* **PROVIDED TEXT**:

◇ ◇ ◇ ◇ ◇ ◇ ◇

The effect of the EMP pathway inhibitor iodoacetic acid on the production of DNJ is presented in Figure 5C. It was found that there was no positive effect on the titer of DNJ when iodoacetic acid (12.5–125 mg/L) was added at 0 and 24 h. Some higher concentrations (24 h, 75–125 mg/L) inhibited the production of DNJ compared with the control group. However, when the addition time was changed to 18 h, iodoacetic acid (50 and 75 mg/L) could facilitate the synthesis of DNJ significantly, and the titer of DNJ was increased by 38.5 and 20.9%, respectively (Figure 5C).
The effects of another EMP pathway inhibitor, sodium citrate, on the titer of DNJ are shown in Figure 5D. When sodium citrate (2–8 g/L) was added at 0 h, it was found that all different tested concentrations could facilitate the production of DNJ. In particular, when the concentration of sodium citrate was 5 g/L, the titer of DNJ was increased by 39.5%, indicating that sodium citrate was an effective metabolic regulatory inhibitor for DNJ production. Additionally, sodium citrate did not promote the production of DNJ when the addition time was 24 h (data not shown).
Figure 5E demonstrates the effects of the HMP inhibitor sodium phosphate on the synthesis of DNJ. It can be seen that sodium phosphate (0.1–0.4 g/L) which was added at 24 h did not improve the titer of DNJ. On the contrary, the titer of DNJ decreased when compared with the control group. If the addition time was 0 h, the growth of UN-8 was inhibited markedly and the titer of DNJ was very low (data not shown).
Sodium malonate is a TCA inhibitor. Its effect on the titer of DNJ is shown in Figure 5F. It was evident that the addition of different concentrations of sodium malonate (1–5 g/L) at 24 h did not accelerate the production of DNJ. On the contrary, the addition of sodium malonate decreased the titer of DNJ, which was similar to the effect of sodium phosphate. The growth of UN-8 was also inhibited by sodium phosphate (1–5 g/L) added at 0 h (data not shown), suggesting that sodium malonate is not suitable as a regulatory inhibitor to control the production of DNJ.

◇ ◇ ◇ ◇ ◇ ◇ ◇

* **INPUT DATA**:
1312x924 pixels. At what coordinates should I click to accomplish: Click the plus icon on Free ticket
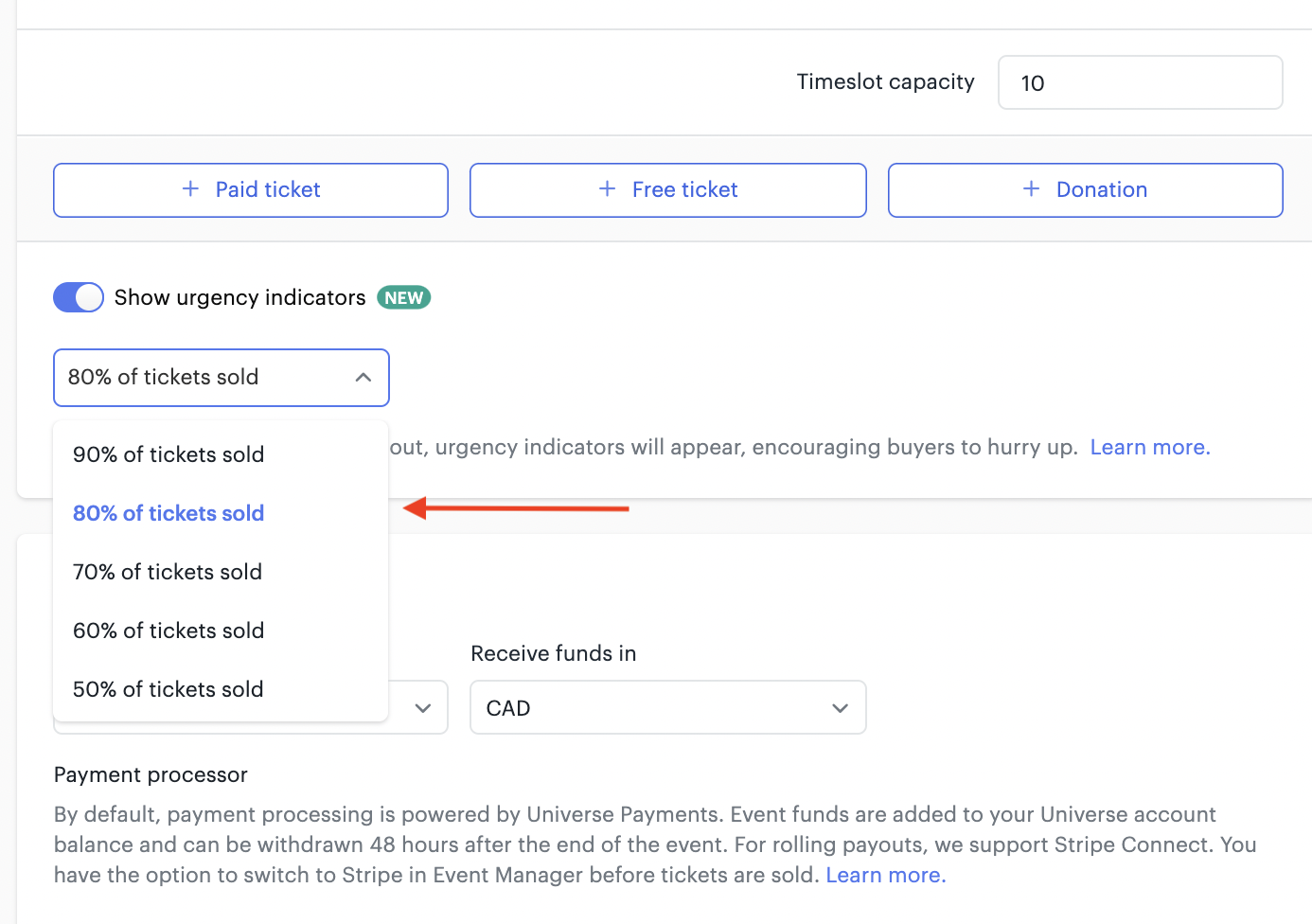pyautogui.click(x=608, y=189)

◇ ◇ ◇ ◇ ◇ ◇ ◇

* **QUESTIONS ON THE MATERIAL**:
**a)** According to the DNJ production text, by what percentage did the DNJ titer increase when sodium citrate was used at 5 g/L?
**b)** Substitute "yield" for "titer" in the DNJ production text, and write out everything from "Sodium malonate is a" down to "control the production of DNJ.".

* **SOLUTIONS BELOW**:
**a)** 39.5%

**b)**
Sodium malonate is a TCA inhibitor. Its effect on the yield of DNJ is shown in Figure 5F. It was evident that the addition of different concentrations of sodium malonate (1–5 g/L) at 24 h did not accelerate the production of DNJ. On the contrary, the addition of sodium malonate decreased the yield of DNJ, which was similar to the effect of sodium phosphate. The growth of UN-8 was also inhibited by sodium phosphate (1–5 g/L) added at 0 h (data not shown), suggesting that sodium malonate is not suitable as a regulatory inhibitor to control the production of DNJ.